MA L’ACCORDO CON AREXPO DICE IL CONTRARIO
“Expo non deve chiedere indietro i soldi spesi per le bonifiche”. È la novità tirata fuori da Giuseppe Sala per rispondere alla domanda sul perchè Expo non abbia sinora girato ad Arexpo, la società proprietaria delle aree dell’esposizione, i costi sostenuti per bonificare i terreni.
Eppure questi hanno superato i 6 milioni preventivati per arrivare a 73 milioni.
Ma rimanendo ai 6 milioni stimati all’inizio, l’accordo quadro siglato tra Expo e Arexpo nel 2012 prevedeva che la società guidata da Sala si rivalesse su Arexpo, che “si impegna — si legge nel documento — a rimborsare i costi sostenuti da Expo 2015 per la bonifica dei terreni entro 30 giorni dalla presentazione della richiesta di pagamento”.
Ma tale richiesta di pagamento non c’è mai stata, nonostante i lavori siano stati conclusi parte nel 2013 e parte nel 2014.
La questione non è da poco, perchè solo se i costi di bonifica vengono fatturati ad Arexpo, questa potrà poi rivalersi sui vecchi proprietari dei terreni, tra cui Fondazione Fiera Milano, che gioca un doppio ruolo in quanto è anche socio di Arexpo.
Ma se, come sinora è avvenuto, Expo non chiede nulla ad Arexpo, le bonifiche rischiano di pesare sulle casse pubbliche e sui cittadini.
Viene allora il sospetto che dietro la mancata richiesta ci sia la volontà di fare un favore a Fondazione Fiera Milano.
O si è trattato di una semplice dimenticanza da parte di Expo?

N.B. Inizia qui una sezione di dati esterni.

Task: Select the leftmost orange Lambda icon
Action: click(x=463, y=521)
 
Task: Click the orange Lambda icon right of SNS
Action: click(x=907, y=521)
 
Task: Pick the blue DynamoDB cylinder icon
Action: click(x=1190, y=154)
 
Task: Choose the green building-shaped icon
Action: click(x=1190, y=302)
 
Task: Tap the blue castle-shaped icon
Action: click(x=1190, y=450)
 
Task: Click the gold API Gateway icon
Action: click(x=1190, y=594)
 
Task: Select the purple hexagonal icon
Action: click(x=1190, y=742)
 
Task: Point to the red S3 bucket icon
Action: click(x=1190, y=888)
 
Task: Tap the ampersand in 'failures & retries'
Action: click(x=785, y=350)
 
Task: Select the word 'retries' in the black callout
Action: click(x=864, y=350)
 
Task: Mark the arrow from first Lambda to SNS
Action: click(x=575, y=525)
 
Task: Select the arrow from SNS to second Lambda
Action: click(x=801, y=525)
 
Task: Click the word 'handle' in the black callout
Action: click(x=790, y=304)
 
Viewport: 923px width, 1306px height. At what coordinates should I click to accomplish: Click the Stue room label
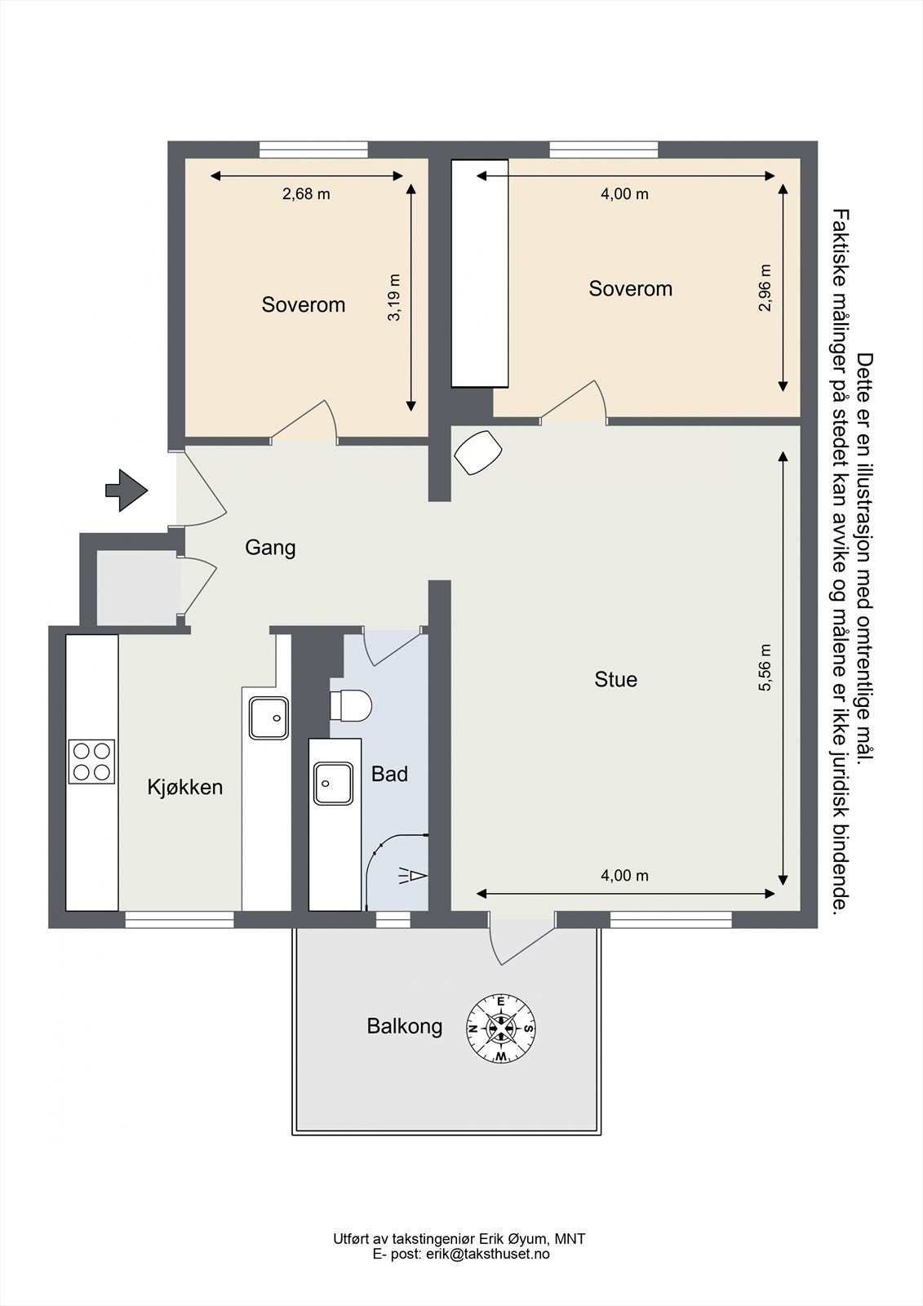615,679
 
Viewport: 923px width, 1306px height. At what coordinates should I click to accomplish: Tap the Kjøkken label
184,788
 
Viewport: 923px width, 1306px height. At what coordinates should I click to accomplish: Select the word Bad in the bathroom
389,775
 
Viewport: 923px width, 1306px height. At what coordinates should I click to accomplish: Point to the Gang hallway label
270,548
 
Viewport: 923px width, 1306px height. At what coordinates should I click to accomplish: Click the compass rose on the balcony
501,1045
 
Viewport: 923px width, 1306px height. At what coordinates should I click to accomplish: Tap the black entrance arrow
126,491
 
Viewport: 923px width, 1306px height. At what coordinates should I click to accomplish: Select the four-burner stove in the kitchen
91,762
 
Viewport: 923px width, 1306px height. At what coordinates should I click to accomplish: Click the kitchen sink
268,718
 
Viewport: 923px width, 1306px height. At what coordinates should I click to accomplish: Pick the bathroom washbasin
334,784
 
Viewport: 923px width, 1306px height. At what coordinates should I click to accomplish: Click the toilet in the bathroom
350,705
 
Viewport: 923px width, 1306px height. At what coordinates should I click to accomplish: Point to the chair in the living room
478,452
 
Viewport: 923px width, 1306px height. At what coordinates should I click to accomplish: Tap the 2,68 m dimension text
306,194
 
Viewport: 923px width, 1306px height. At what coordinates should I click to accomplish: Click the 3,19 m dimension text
395,297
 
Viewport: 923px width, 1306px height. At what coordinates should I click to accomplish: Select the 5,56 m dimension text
765,668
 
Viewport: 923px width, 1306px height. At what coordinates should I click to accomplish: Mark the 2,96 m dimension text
765,288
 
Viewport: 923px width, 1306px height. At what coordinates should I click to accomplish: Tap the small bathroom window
393,919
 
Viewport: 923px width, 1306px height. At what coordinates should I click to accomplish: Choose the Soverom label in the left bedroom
304,304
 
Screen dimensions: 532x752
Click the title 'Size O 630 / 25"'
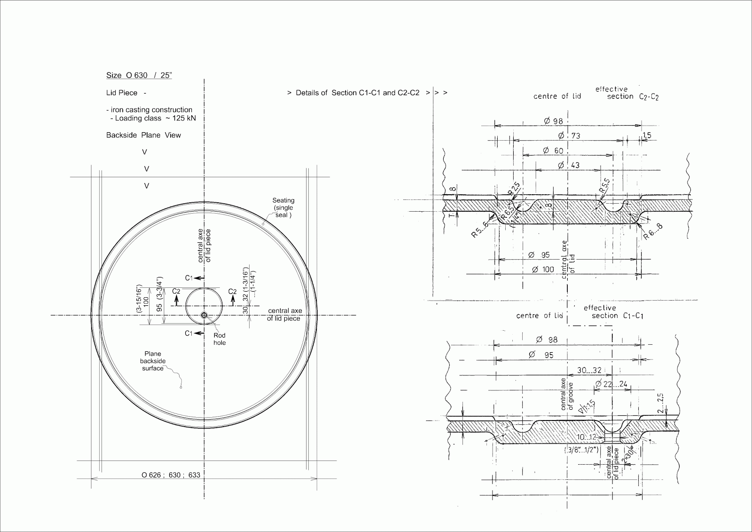(x=139, y=75)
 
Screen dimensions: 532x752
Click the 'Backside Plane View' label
(x=143, y=135)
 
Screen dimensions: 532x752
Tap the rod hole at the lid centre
(x=204, y=315)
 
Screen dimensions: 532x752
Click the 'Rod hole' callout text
(x=219, y=339)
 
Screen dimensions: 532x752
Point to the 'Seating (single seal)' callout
(x=283, y=207)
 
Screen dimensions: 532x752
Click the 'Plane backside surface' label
(x=153, y=361)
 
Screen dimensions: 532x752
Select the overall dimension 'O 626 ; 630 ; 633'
(x=171, y=475)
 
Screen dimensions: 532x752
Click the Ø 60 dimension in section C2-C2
(x=553, y=151)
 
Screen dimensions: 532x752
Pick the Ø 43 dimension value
(x=568, y=165)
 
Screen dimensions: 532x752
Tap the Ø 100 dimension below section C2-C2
(x=542, y=270)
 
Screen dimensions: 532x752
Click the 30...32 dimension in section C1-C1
(x=589, y=371)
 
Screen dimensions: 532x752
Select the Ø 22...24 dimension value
(x=611, y=384)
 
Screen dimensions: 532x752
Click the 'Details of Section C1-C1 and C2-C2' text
(x=357, y=93)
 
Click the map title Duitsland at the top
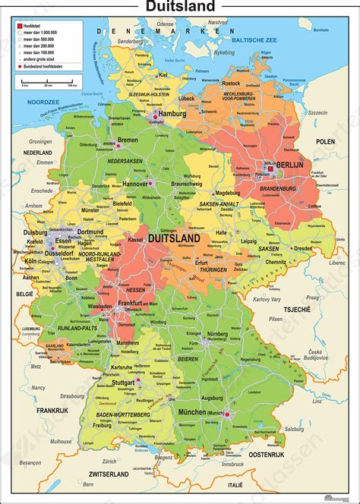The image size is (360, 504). pos(180,8)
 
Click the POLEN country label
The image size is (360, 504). pos(325,142)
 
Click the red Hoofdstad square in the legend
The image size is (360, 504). pos(16,25)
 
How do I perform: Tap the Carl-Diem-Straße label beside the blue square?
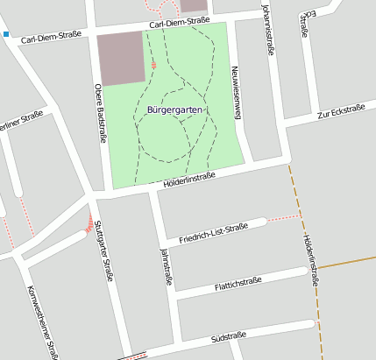(x=50, y=38)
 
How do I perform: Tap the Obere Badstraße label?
(x=99, y=113)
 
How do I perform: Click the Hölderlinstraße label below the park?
(x=189, y=179)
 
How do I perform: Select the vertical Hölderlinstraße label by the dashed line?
(x=309, y=259)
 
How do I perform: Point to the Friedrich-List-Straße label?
(x=213, y=231)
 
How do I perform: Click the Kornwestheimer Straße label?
(x=42, y=321)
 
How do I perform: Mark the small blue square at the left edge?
(x=5, y=35)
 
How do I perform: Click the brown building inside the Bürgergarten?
(x=121, y=56)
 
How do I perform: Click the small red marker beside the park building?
(x=154, y=65)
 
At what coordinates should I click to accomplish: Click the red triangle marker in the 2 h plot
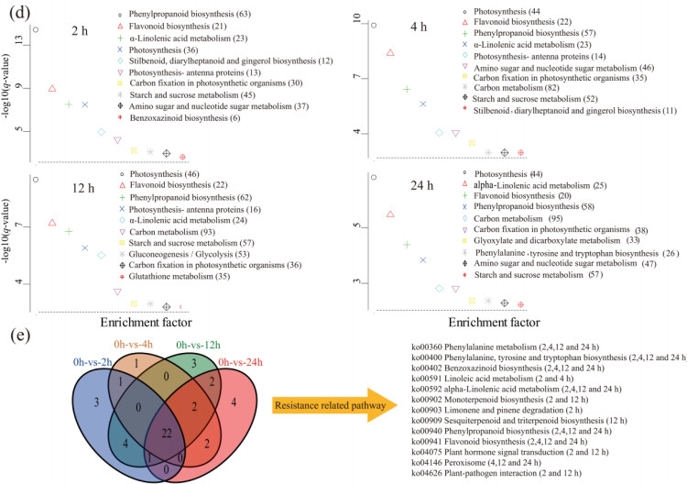click(x=52, y=88)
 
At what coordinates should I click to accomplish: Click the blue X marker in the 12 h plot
click(x=85, y=248)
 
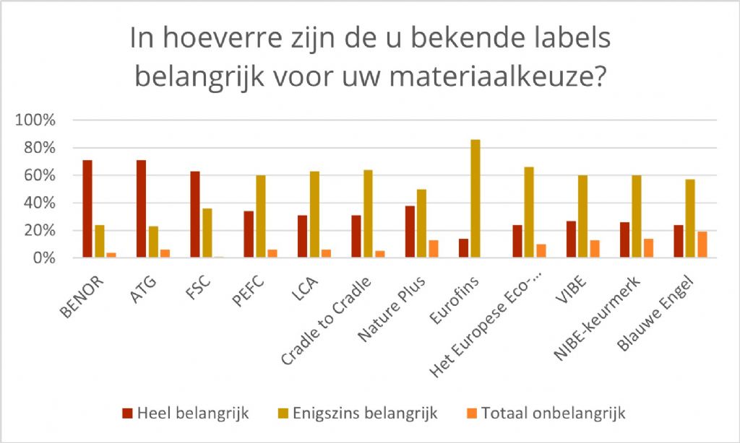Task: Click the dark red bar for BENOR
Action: (87, 209)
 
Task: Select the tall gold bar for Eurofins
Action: (475, 198)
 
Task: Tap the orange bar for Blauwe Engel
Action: (702, 245)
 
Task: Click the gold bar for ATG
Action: (153, 242)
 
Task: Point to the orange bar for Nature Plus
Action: (433, 249)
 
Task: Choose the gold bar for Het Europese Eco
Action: (528, 212)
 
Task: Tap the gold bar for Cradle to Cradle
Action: (368, 214)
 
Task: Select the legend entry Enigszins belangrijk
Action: (356, 413)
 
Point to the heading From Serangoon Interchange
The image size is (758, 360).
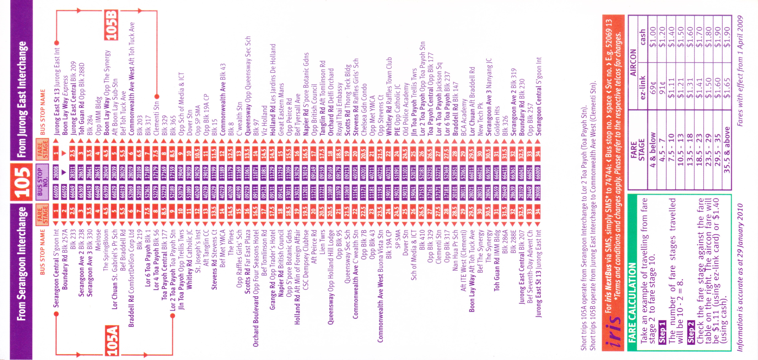21,263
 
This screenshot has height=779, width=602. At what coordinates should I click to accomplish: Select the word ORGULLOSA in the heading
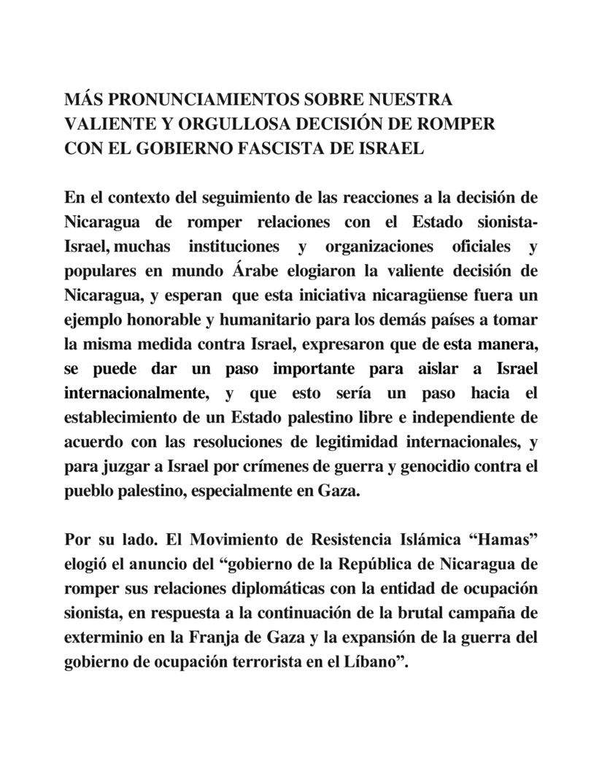(x=216, y=123)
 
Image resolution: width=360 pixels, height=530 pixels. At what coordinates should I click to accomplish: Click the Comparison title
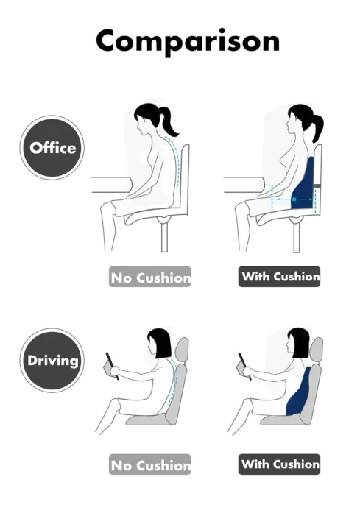coord(187,40)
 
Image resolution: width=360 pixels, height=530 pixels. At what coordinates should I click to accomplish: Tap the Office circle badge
coord(52,147)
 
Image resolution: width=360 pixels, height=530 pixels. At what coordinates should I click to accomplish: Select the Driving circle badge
coord(52,361)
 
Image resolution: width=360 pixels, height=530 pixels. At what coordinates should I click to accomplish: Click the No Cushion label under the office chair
coord(150,278)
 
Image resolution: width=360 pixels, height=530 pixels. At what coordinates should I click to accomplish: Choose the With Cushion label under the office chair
coord(280,277)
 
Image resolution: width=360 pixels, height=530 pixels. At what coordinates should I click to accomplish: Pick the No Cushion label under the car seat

L’amministratore delegato della società e candidato alle primarie milanesi del centrosinistra si giustifica con l’esistenza di un contratto secondo cui Arexpo dovrà versare complessivamente 75 milioni a Expo per le infrastrutture realizzate sull’area e i costi sostenuti, ma nega che dovesse essere inoltrata alcuna richiesta specifica sulle bonifiche.
Eppure, l’accordo quadro dice il contrario.
Sala assicura poi di poter mettere la mano sul fuoco sull’operato di Alessandro Molaioni, un tempo vice del manager arrestato Angelo Paris e oggi colui che ha in mano i conti delle bonifiche:
“Io non vivo nella cultura del sospetto”, conclude.